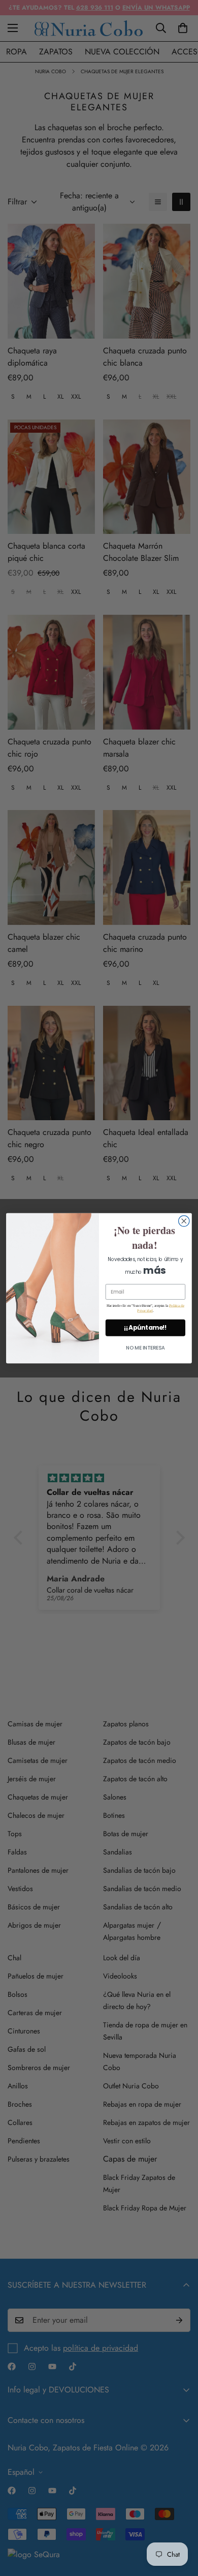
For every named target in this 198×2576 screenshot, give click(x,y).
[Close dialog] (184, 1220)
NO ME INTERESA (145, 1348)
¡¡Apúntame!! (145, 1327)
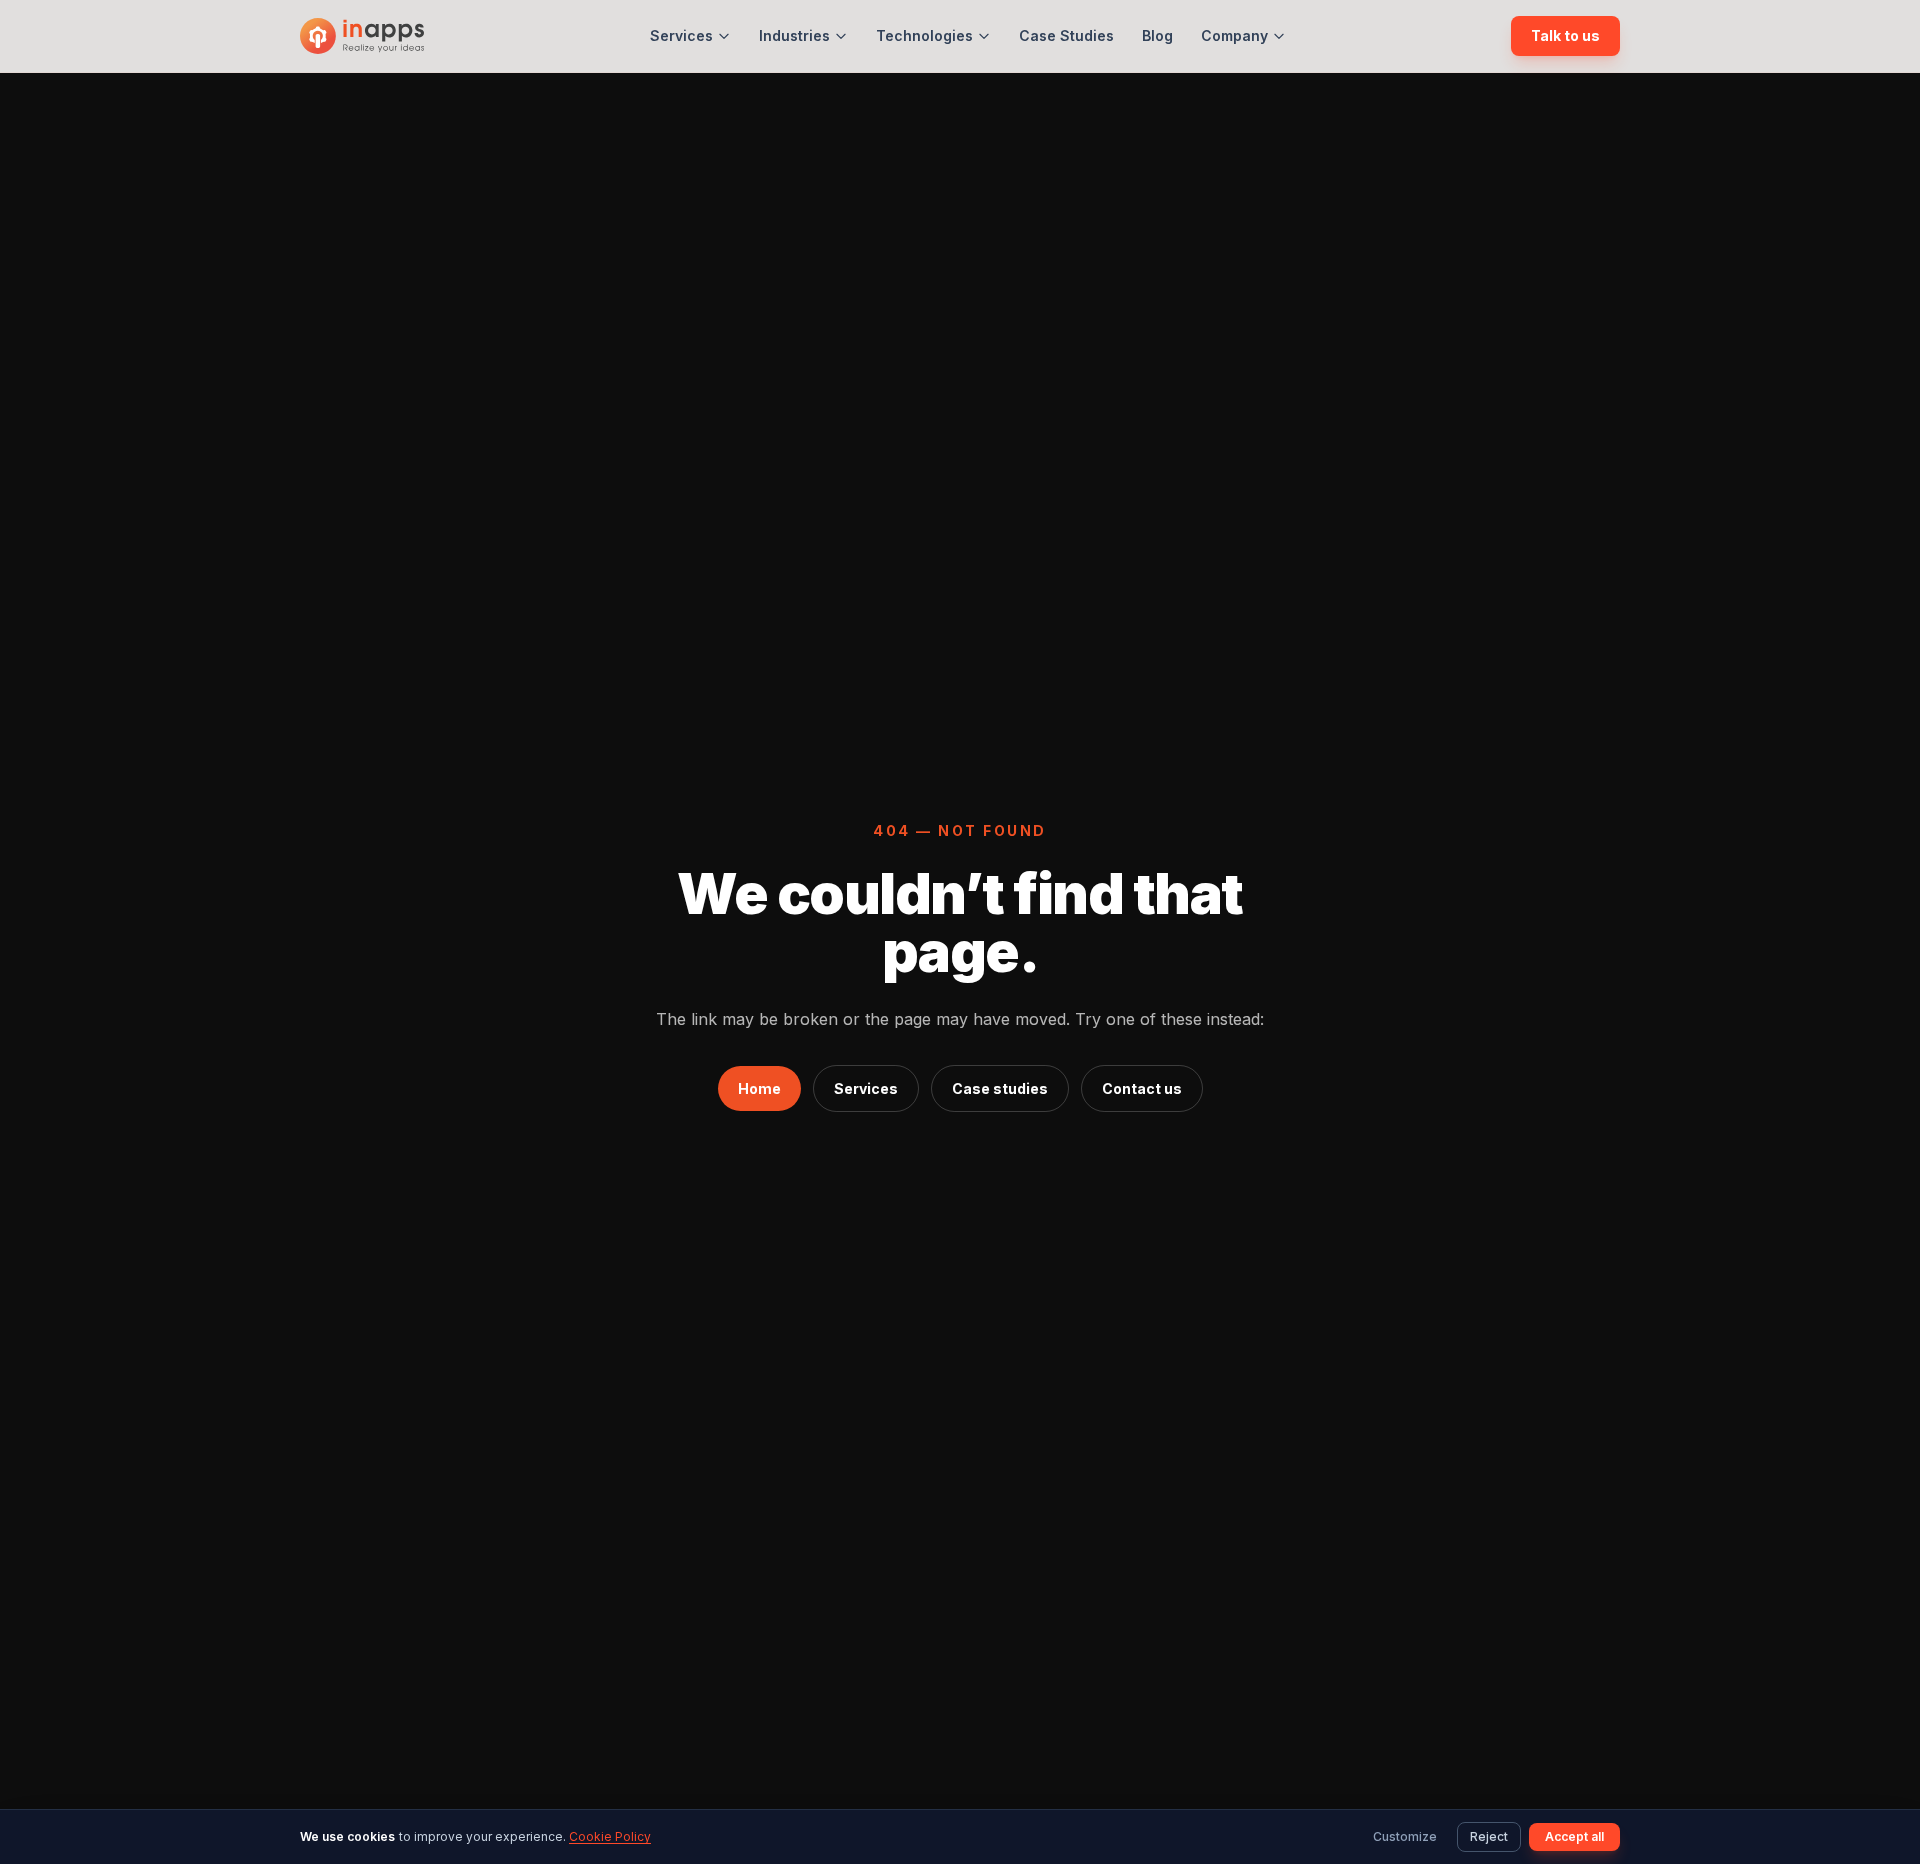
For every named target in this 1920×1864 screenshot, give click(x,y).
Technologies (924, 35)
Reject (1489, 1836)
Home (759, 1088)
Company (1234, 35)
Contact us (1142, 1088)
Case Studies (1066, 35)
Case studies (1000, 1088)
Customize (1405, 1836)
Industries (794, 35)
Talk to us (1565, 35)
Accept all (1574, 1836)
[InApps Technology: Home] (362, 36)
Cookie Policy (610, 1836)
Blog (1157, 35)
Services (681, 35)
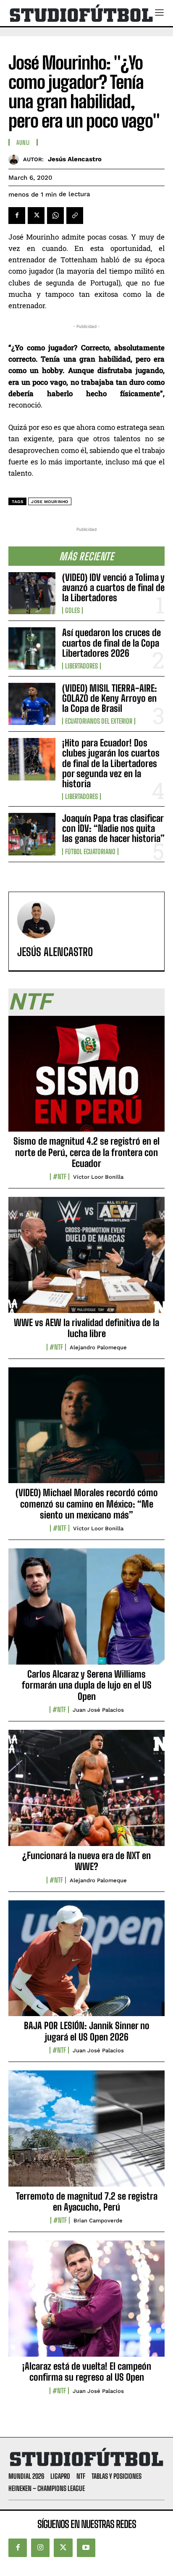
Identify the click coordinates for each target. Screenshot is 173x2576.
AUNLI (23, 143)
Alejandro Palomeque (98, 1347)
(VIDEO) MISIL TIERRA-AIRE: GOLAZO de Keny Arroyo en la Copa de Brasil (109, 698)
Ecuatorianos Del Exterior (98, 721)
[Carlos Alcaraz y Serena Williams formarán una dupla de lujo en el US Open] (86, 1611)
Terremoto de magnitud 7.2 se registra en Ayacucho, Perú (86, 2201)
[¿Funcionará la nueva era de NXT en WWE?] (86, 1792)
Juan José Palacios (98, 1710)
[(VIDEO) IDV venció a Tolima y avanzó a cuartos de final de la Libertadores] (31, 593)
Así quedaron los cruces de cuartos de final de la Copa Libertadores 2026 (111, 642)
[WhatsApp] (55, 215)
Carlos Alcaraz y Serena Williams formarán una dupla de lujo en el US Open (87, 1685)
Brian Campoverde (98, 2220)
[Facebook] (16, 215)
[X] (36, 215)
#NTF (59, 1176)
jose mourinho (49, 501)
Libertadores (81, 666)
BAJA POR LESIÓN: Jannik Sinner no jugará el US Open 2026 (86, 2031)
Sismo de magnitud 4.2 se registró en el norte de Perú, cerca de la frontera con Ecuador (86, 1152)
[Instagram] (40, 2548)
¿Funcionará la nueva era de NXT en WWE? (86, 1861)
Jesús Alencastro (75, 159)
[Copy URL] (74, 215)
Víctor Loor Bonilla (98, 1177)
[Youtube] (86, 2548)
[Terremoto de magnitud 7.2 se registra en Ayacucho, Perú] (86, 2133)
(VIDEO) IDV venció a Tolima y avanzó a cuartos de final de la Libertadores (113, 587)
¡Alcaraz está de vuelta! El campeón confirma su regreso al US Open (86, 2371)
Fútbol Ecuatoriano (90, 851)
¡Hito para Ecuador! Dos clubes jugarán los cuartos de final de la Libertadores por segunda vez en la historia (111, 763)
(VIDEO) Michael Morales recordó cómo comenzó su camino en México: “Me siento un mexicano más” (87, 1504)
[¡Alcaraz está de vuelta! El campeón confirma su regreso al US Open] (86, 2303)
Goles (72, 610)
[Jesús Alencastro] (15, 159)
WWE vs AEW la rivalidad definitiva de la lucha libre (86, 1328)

********************

Assignment
Filter the data above, keeping only lines that include the string "Funcionará".

Exercise output
[¿Funcionará la nueva era de NXT en WWE?] (86, 1792)
¿Funcionará la nueva era de NXT en WWE? (86, 1861)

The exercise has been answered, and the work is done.